● **Text section**
__________________________________________________

INSOLVENCY LAWS PREVAIL

The Court ruled in favour of the Receiver and found that the Receiver could properly disclaim any interest in the Renounced Assets before taking possession and control, ending any responsibility with regard to A&R costs. The case turned on the doctrine of paramountcy, which the Court described as being applicable where:

"[...] otherwise validly enacted federal and provincial legislation cover the same or similar subject matter, but there is a conflict or genuine inconsistency between the legislation or the operational effects of the provincial legislation are incompatible with the federal legislation, the federal legislation prevails and the provincial law is rendered inoperative to the extent of the conflict or inconsistency with the federal law."7

Notwithstanding the high standard of proof generally required to invoke paramountcy successfully, the Court ruled that there was an operational conflict between section 14.06(4) of the BIA and the definition of "licensee" within the Regulatory Scheme. The Court's interpretive approach meant that section 14.06 of the BIA allowed a receiver and trustee to renounce assets and not be responsible for A&R activities, whereas the Regulatory Scheme did not permit the renunciation of licensed assets whatsoever. The Court determined that dual compliance with both sets of laws was not possible and that the position of the Receiver in such a situation was untenable. As such, section 14.06 of the BIA must prevail over the Regulatory Scheme to the extent of the conflict.

The Court also held that there were several instances where the provincial Regulatory Scheme frustrated the legislative purpose of the federal BIA including:

  1. The definition of the "licensee" within the Regulatory Scheme frustrated the legislative purpose of section 14.06 of the BIA since requiring licensee (in this case, the Receiver) to pay security deposits or comply with the Orders created a super-priority over any other creditor claims, in violation of the distribution scheme set out in the BIA.
  2. Disallowing the renouncement of non-economic assets had the potential of putting the Receiver at personal financial risk, a result which section 14.06 of the BIA specifically disallows.
  3. Requiring compliance with the Orders in respect of the Renounced Assets or the payment of security deposits for the AER to approve licence transfer applications frustrated the legislative purpose of section 14.06 of the BIA, which allowed for the disclaimer to all interest in the Renounced Assets.

The Court also found that the Orders were intrinsically monetary in nature and thus provable claims in bankruptcy – this means that the AER ranks as an unsecured creditor. The question here is whether it was "sufficiently certain" that the AER would seek reimbursement for the costs of compliance from the Receiver or Redwater's estate.8 The Court ruled that since no other party existed who could carry out the work and it would fall to the AER to do so,9 a purposive approach to section 14.06 applied to find that the Orders were provable claims.

__________________________________________________

● **The tasks**
1. In the insolvency excerpt, what does the AER rank as once the Orders are found to be provable claims in bankruptcy?
2. List every instance the insolvency excerpt gives of the provincial Regulatory Scheme frustrating the legislative purpose of the federal BIA.
The data that comes after this sentence is not needed.

● **Material**

__________________________________________________

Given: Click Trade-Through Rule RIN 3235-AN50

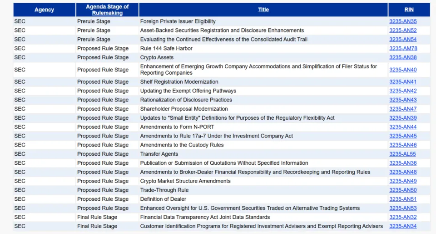Looking at the screenshot, I should [x=403, y=190].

__________________________________________________

● **Expected results**
1. An unsecured creditor.

2.
1. The definition of "licensee" in the Regulatory Scheme frustrated section 14.06 of the BIA. Requiring the licensee (here, the Receiver) to pay security deposits or comply with the Orders created a super-priority over other creditor claims, which violated the BIA's distribution scheme.
2. Disallowing the renouncement of non-economic assets could put the Receiver at personal financial risk, which section 14.06 of the BIA specifically disallows.
3. Requiring compliance with the Orders for the Renounced Assets, or payment of security deposits before the AER would approve licence transfer applications, frustrated section 14.06 of the BIA, which allowed the disclaimer of all interest in the Renounced Assets.